▶ [Written exercise]:
Please count the lines in the items below that contain the string "badge", treating uppercase and lowercase as different. Reply with the number alone.

▶ [Data in this exercise]:
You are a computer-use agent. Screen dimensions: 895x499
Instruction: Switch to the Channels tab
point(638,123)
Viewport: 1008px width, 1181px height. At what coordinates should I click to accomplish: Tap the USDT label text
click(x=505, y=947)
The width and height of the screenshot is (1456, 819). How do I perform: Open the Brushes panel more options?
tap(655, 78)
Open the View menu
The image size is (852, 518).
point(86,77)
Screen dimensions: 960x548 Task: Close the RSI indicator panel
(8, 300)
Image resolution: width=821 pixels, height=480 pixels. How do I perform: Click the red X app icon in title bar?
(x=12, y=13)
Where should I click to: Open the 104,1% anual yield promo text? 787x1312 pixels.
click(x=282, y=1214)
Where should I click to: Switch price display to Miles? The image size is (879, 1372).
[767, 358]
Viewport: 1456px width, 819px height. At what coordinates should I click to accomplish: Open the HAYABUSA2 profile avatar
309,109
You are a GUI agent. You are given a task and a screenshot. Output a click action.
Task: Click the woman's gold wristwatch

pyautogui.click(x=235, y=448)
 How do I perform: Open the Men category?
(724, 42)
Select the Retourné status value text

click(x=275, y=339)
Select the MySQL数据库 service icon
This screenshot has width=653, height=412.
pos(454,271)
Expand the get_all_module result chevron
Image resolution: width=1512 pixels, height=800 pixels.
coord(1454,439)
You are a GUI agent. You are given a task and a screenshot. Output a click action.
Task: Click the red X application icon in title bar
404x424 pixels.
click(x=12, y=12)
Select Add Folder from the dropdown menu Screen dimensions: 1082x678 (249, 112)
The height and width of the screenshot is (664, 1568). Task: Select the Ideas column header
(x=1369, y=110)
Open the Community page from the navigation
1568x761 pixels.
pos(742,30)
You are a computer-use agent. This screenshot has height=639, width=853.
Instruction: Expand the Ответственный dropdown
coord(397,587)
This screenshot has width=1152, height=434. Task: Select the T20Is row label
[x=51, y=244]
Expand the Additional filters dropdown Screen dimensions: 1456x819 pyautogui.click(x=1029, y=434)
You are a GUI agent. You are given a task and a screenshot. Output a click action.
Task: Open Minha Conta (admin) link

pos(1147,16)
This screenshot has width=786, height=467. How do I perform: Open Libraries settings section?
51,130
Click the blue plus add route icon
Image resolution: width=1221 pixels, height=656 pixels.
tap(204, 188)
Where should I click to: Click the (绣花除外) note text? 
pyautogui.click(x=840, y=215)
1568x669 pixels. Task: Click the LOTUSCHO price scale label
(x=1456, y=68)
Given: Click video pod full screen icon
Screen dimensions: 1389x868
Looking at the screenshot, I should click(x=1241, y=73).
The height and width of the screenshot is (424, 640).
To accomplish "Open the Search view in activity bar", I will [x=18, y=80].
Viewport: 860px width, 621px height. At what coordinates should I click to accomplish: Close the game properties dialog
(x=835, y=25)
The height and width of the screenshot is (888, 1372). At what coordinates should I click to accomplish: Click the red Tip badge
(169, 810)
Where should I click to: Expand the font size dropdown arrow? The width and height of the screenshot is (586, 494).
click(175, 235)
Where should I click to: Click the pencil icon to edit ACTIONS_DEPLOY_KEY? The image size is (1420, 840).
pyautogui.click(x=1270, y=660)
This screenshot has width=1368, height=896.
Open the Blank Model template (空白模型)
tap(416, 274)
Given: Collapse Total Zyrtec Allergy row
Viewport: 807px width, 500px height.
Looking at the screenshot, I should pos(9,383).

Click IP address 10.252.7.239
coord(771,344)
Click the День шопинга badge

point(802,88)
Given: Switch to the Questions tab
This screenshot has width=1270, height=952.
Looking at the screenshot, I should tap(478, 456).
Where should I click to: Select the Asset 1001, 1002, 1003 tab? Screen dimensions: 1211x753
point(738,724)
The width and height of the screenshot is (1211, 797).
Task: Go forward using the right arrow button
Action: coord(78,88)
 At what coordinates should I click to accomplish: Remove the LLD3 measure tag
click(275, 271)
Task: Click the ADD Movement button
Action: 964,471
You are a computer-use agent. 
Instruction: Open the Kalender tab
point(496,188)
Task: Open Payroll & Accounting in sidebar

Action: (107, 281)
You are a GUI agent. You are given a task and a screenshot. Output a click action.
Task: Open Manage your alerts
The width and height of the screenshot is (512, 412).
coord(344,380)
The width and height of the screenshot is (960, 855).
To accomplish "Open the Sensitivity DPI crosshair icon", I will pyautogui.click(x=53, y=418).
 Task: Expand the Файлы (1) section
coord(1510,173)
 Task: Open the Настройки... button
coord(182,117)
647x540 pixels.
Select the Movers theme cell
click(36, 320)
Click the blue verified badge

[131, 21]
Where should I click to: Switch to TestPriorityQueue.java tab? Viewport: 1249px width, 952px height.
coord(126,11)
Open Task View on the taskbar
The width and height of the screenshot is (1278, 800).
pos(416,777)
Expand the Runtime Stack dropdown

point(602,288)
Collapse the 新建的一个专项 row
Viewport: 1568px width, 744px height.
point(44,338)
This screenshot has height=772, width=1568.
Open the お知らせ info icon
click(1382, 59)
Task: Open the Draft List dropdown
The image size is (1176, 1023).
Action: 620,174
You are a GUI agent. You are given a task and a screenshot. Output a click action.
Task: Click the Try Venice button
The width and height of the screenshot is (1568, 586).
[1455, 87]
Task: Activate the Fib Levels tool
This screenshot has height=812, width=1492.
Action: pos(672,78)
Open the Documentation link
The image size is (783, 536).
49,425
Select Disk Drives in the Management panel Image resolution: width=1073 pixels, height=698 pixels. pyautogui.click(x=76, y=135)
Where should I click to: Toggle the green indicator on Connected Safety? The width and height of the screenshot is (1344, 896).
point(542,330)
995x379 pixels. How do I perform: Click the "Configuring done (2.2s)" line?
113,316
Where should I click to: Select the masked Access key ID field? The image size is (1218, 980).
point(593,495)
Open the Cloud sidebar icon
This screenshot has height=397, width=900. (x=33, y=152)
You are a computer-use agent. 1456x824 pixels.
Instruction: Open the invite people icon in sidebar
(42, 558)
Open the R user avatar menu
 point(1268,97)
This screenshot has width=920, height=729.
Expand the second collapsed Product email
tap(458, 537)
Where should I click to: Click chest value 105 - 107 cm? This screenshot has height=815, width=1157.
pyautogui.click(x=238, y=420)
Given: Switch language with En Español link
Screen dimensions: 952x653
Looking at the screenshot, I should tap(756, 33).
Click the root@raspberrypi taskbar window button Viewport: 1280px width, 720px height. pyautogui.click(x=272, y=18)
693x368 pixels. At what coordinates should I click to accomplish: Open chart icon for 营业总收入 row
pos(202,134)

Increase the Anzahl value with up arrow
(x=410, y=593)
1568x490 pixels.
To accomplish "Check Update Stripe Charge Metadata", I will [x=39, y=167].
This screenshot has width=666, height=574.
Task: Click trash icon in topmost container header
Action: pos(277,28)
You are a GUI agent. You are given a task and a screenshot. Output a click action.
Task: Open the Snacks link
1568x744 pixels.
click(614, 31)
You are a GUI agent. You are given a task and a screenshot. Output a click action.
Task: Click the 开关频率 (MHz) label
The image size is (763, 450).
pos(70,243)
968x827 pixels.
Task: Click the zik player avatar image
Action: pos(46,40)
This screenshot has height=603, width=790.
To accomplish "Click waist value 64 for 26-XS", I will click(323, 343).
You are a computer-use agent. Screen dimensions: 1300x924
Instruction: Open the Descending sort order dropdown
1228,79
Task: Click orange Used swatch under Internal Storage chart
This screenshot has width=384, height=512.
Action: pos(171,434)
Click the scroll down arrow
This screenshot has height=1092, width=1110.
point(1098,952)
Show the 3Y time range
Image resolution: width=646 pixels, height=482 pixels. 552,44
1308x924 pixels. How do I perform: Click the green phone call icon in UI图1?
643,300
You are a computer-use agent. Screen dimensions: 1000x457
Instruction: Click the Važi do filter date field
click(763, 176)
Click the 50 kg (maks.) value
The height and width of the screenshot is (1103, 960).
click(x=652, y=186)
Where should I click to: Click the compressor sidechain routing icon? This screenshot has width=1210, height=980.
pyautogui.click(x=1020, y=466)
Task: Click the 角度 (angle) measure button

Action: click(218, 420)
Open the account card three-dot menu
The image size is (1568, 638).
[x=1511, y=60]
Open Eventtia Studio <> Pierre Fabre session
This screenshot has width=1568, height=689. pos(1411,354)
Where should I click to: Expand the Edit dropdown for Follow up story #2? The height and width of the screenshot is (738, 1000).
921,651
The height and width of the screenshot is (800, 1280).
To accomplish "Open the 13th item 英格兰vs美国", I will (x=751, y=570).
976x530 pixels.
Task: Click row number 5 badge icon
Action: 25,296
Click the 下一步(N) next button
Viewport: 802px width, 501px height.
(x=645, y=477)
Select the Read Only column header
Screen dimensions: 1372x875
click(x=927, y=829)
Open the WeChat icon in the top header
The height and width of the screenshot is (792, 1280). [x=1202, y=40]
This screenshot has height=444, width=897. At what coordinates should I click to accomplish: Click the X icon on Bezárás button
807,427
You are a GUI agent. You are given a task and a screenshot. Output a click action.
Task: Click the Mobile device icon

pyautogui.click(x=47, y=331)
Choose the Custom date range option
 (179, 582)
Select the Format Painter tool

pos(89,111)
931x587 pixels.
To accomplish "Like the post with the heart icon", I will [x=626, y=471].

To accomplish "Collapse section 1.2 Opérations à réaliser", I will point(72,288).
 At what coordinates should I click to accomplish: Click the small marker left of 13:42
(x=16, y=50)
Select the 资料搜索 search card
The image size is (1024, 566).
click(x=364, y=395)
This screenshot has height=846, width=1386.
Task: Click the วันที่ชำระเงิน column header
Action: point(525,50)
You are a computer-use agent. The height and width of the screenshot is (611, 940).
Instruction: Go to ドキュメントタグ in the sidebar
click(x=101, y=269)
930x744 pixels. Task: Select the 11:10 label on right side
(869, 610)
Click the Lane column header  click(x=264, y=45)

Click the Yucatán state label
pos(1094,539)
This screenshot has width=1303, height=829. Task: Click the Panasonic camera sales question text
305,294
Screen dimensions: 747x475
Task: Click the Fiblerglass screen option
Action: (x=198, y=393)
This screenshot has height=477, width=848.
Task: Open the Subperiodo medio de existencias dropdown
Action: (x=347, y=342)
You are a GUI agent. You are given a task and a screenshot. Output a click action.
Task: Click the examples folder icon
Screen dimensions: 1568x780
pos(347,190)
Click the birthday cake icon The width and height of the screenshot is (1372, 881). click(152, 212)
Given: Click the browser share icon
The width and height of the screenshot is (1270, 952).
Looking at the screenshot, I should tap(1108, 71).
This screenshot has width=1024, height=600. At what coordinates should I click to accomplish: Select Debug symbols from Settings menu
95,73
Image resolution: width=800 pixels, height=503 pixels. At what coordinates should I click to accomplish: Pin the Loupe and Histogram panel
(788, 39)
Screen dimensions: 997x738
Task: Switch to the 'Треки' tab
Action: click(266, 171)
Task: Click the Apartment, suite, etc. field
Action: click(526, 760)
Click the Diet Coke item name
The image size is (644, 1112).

▶ [Reply]:
4